### Page extract
================================

The Water’s Keeper
Texas’ top conservationist, Laura Huffman, is a woman with a plan, and she’s determined to preserve the resources of the state she loves / By Robin Rather
“I like swimming in it. I like working on the policy around it. And I like to see it protected,” she says.
Watershed protection has been a constant, deep undercurrent driving her career. And now that Texas is in the midst of its worst drought in 60 years, Huffman’s role as a strategist, an innovator and highly disciplined public servant has never been more important. The drought has spawned out-of-control wildfires, left farmers with no irrigation for their crops, killed millions of trees and even changed the migratory patterns of birds. Huffman is the latest in a long line of Texas women who have stayed calm and determined in the midst of natural disaster. Her plan is as straightforward as a line painted down I-35:
“Drive water use down,” she says. “Our state is counting on each and every one of us to use less water. We’re going to have to stop asking, ‘How much can I have?’ and start asking, ‘How much do I need?’”
These are strong words coming from a representative of The Nature Conservancy, an organization that prides itself on science -based solutions and a pragmatic, non-confrontational operating philosophy. Huffman’s latest op-ed (statesman.com/opinion/insight), which outlines her plan, was well received and re-posted widely on the Internet throughout the state. She has a way of saying things that are true without making people go crazy. Huffman’s no-nonsense style, say her friends and co-workers, defines her success.
“Her views are always so well-researched and so logical,” Cookie Ruiz admiringly says. “She’s done her homework, looked at all the options; she’s run all the traps. She can aim the right level of detail at the right crowd. So many people are strong at the 100,000-foot level but then get three detailed questions and are utterly stumped. Not her. I’m always stunned at her innate intelligence and ability to persuade using common sense and logic. I’m very interested in people who can change the world, and Laura is very interesting to me right now.”

================================

### Problem A
Answer these questions using the Laura Huffman profile:
(i) According to the profile, Texas is in its worst drought in how many years?
(ii) Huffman is described as a representative of which organization?
(iii) Who calls Huffman's views "so well-researched and so logical"?

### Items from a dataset
================================

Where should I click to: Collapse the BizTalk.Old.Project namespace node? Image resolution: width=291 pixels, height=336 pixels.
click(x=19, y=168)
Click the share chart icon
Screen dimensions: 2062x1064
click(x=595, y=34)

================================

### Problem B
Retype every line of the dataset entries above, character for character.

### Expected answer A
(i) 60 years
(ii) The Nature Conservancy
(iii) Cookie Ruiz

### Expected answer B
Where should I click to: Collapse the BizTalk.Old.Project namespace node? Image resolution: width=291 pixels, height=336 pixels.
click(x=19, y=168)
Click the share chart icon
Screen dimensions: 2062x1064
click(x=595, y=34)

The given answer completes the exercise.